SexarbeiterInnen gegen den „Hurenpass“

ARBEIT Huren in Frankfurt protestieren gegen die Melde- und Dokumentenpflicht für SexarbeiterInnen im kommenden Prostituiertenschutzgesetz. Sie befürchten, dass viele Frauen mit dem Gesetz nur in die Illegalität getrieben werden

„Die Frauen machen das oft nur für kürzere Zeit“

FELICITAS SCHIROW, „CAFÉ PSST“

AUS FRANKFURT ALINA LEIMBACH

Ein „Aufwerten jetzt!“-Sticker klebt auf dem Boden am Frankfurter Opernplatz. Doch an diesem Samstag geht es nicht um die ErzieherInnen. Quer aus Deutschland und dem Ausland gekommene SexarbeiterInnen und SympathisantInnen demonstrierten vor der noblen Alten Opfer gegen das geplante Prostituiertenschutzgesetz der Bundesregierung. Sie befürchten massive Repressionen und eine Abschaffung der Prostitution durch die Hintertür. Ihnen angeschlossen haben sich Datenschützer.

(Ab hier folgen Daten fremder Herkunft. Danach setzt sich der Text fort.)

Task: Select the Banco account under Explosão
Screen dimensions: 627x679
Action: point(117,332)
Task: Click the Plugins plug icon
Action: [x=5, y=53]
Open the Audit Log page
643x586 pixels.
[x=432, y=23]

„Das hat mit Schutz nichts zu tun“, ruft Juanita Henning vom Verein Dona Carmen den erschienenen rund 80 AktivistInnen vom Lautsprecherwagen aus entschlossen zu. Mit dem Gesetz falle man in Zustände von vor 70 Jahren zurück, so die Organisatorin, die sich in ihrem Frankfurter Verein für die sozialen und politischen Rechte von Prostituierten einsetzt.

Der Gesetzentwurf zum sogenannten Prostituiertenschutzgesetz von Familienministerin Manuela Schwesig (SPD) sieht unter anderem eine Meldepflicht für SexarbeiterInnen vor, verbunden mit einem speziellen Dokument, dass die Frauen und Männer stets mit sich tragen müssen. Damit sollen sie sich dann bei Polizeikontrollen als Prostituierte ausweisen können. Auch ein sogenannter Idiotentest, in dem die „Einsicht“ der Prostituierten geprüft werden soll, ist im Gespräch.

Sinn des neuen Gesetzes ist es, „die in der Prostitution Tätigen besser zu schützen, ihr Selbstbestimmungsrecht zu stärken und Kriminalität in der Prostitution wie Menschenhandel, Gewalt gegen und Ausbeutung von Prostituierten und Zuhälterei zu bekämpfen“. So will es zumindest das Eckpunktepapier zum Gesetz.

„Wir wollen keinen Hurenpass – nein, nein, nein!“, so melden sich die SexarbeiterInnen am Samstag lautstark auf der Demo in Frankfurt selbst zu Wort.

Die Frauen und Männer, die demonstrieren, wollen endlich eine Gleichstellung ihrer Arbeit mit anderen Professionen. „Kontrollgesetz, nicht Schutzgesetz“ prangt auf ihren Schildern. Kommt die Gesetzesnovelle, befürchten viele von ihnen, dass die mühsam errungene Entkriminalisierung der Prostitution aus dem Jahre 2002 grundlegend eingeschränkt und viele wieder in die Illegalität getrieben werden. „Es stellt Prostituierte unter Ausnahmerecht und degradiert sie zu Menschen zweiter Klasse“, sagt Henning.

„Die Frauen machen das oft nur für kürzere Zeit, die wollen sich nicht bei den Behörden melden, geschweige denn einen Hurenpass mit sich herumtragen“, betonte Felicitas Schirow, die Inhaberin des „Café Psst“ in Berlin. Viele hätten Angst vor den geplanten Gesetzesänderungen: „Was, wenn der Huren-Ausweis aus der Tasche fällt?“, fragt sie. Auch die Flagge der Piratenpartei wehte am Samstag. Sie und die Datenschützer Rhein-Main unterstützen das Anliegen der Frauen und Männer.

Auch Netzpolitik.org hatte auf die Problematik und Demo hingewiesen. Denn aus Sicht der Netzaktivisten ist eine Meldepflicht ein Eingriff in das Grundrecht auf informelle Selbstbestimmung. „Bei Meldepflicht und Zwangsregistrierung geht es nicht nur um die gläserne Sexarbeitende, es geht um den gläsernen Menschen“, erklärt Aktivist „Padeluun“, Gründungsvorstand des Verbandes „Digitalcourage“.

„Einmal so ein Datenleck wie jetzt im Bundeskanzleramt und dann können alle Zeitungen titeln ‚XY arbeitet als Nutte‘“, meint auch Anne Schuhmann vom „Berufsverband für erotische und sexuelle Dienstleistungen“. Da man noch weit von der nötigen Normalisierung des Berufs entfernt sei, stelle dies leider noch immer ein großes Risiko dar.

Von den Passanten haben viele bis zu dem Tag noch gar nichts von den Plänen der Familienministerin gehört: „Was wollen die?“, murmeln sich ein paar Stehengebliebene zu. Ein junger Mann, der mit dem Flugblatt der SexarbeiterInnen in der Hand verweilt, sagt, er habe sich bislang zwar noch nicht intensiv mit dem Thema befasst. „Aber es gibt ja bereits eine allgemeine Ausweispflicht in Deutschland.“ Warum man dann eine Berufsgruppe dazu zwingen will, sich speziell auszuweisen, das verstehe er nicht.